Più riforme, meno pensioni

Nel giro di quarant’anni in Francia, sulle pensioni è la settima riforma. Ha cominciato un socialista, François Mitterrand, stabilendo che per andare a riposo bisognasse avere sessant’anni. Era il 1982. Dopo un decennio abbondante, alle pensioni ha messo mano Édouard Balladur. Vent’anni fa è stata la volta della riforma di François Fillon, che ha omologato la situazione nel mondo pubblico e privato; un altro ritocco è arrivato nel 2008. Poi nel 2010, per mano di Éric Woerth e con Nicolas Sarkozy presidente, l’età del pensionamento è stata spostata gradualmente verso i 62 anni, com’è oggi. Con la riforma Touraine del 2014 il processo subisce un’ulteriore accelerazione.

È dal 2017, l’anno del debutto all’Eliseo, che Macron ha preso di mira il sistema pensionistico. Ma durante il primo mandato le sue ambizioni sono in parte ridimensionate: sul finire del 2018 comincia la rivolta dei gilet gialli, nel 2019 il presidente adatta i piani al contesto. E quell’anno fa pure qualche promessa che oggi decisamente non sta mantenendo: «Spostare l’età pensionabile dopo i 62 anni? Non ci penso nemmeno!», era la sua versione. «Mi sono impegnato a non farlo».

Quattro anni – e un mandato – dopo, il presidente non solo ha pensato a spostare l’età pensionabile, ma inizialmente persino a 65 anni. La prima ministra Borne ha ridimensionato – di poco – l’obiettivo dichiarato da Macron a ottobre, e ha portato la soglia a 64 anni, dichiarando comunque un bersaglio: «Riportare il sistema pensionistico in equilibrio entro il 2030».

## Il problema
Ricopia il brano del testo sulle riforme delle pensioni in Francia che inizia con "Più riforme, meno" e prosegue fino a "subisce un’ulteriore accelerazione.".

## Voci da un dataset
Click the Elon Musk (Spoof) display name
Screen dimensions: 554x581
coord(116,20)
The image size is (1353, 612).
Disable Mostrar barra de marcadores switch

## Soluzione svolta
Più riforme, meno pensioni

Nel giro di quarant’anni in Francia, sulle pensioni è la settima riforma. Ha cominciato un socialista, François Mitterrand, stabilendo che per andare a riposo bisognasse avere sessant’anni. Era il 1982. Dopo un decennio abbondante, alle pensioni ha messo mano Édouard Balladur. Vent’anni fa è stata la volta della riforma di François Fillon, che ha omologato la situazione nel mondo pubblico e privato; un altro ritocco è arrivato nel 2008. Poi nel 2010, per mano di Éric Woerth e con Nicolas Sarkozy presidente, l’età del pensionamento è stata spostata gradualmente verso i 62 anni, com’è oggi. Con la riforma Touraine del 2014 il processo subisce un’ulteriore accelerazione.